Tribute to my Anesthetic Colleagues
Over the last 40 years of my career as an ENT surgeon, there are quite a large number of very good anesthetic colleagues with whom I had the opportunity to work with and share some of their experience. I remember many of them with fond memories and I salute them.
Early days
I recall my younger days as a medical officer cum anesthetist after completing the house surgency, when I joined a small hospital in a small town in south kerala –Kottarakkara- where the lady doctor used to practice as an Obstetrician and Gynecologist. I was given the job of anesthetizing the patients using good old Ether given as inhalation drip from a glass dropper bottle over cotton filled facial mask. There were hardly any monitoring systems in place except my fingers of my left hand feeling the pulsation of the temporal arteries, to make sure the patient is alive. Looking back it was a scary job. And a sleepy afternoon for the young doctor on call after inhaling half of the ether.
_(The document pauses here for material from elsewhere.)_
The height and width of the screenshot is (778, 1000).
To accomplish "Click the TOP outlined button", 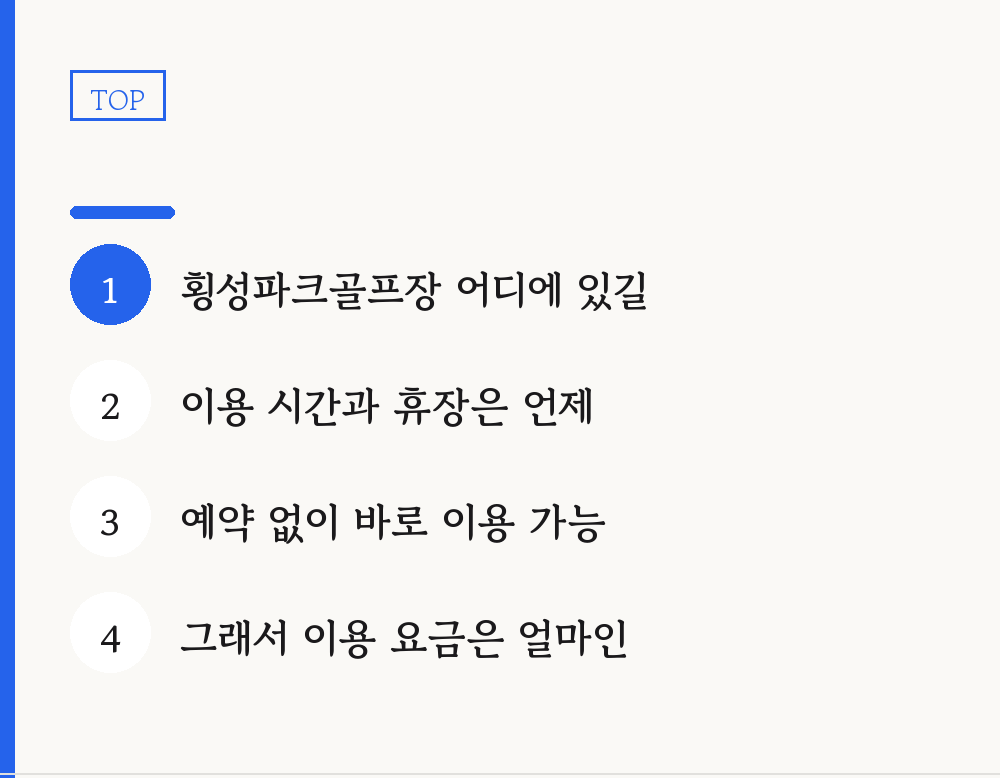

Years on, now Anesthesia is a major specialty with highly trained doctors, most modern equipments and drugs without any side effects. Anesthesia these days are very safe. In olden days the ENT surgeons used to do many cases under local anesthesia which was very uncomfortable for the patients. Most of the time, the surgery was not completed as the patients ran away from theatre as they cannot tolerate the operating “torture”.
ENT Anesthesia-Challenges to the Anesthetist
Of all patient groups, ENT patients have the highest likelihood of having a difficult airway. The management of anesthesia for patients having ENT surgery presents numerous challenges for anesthesiologist in order to accommodate the needs of the patient and the surgeon. The field encompasses a variety of surgical procedures ranging from tonsillectomies, to major head and neck tumor resections. Laser surgery of the larynx and trachea creates additional challenges. Sharing operative field and often patient\’s airway with a surgeon is always a challenge, so too giving a controlled hypotension in certain surgeries like ear and nasal surgeries. A smooth intubation, bloodless field and smooth extubation is what the surgeons always want. While working in OT, a good rapport with anesthetist is important.
Even after the operation is completed, ENT anesthesiologists continue caring for their patients in the Post operative care ward.
Thanks to my anesthetist colleagues working with me now in Jubilee hospital and those whom I associated with my profession in the past four decades.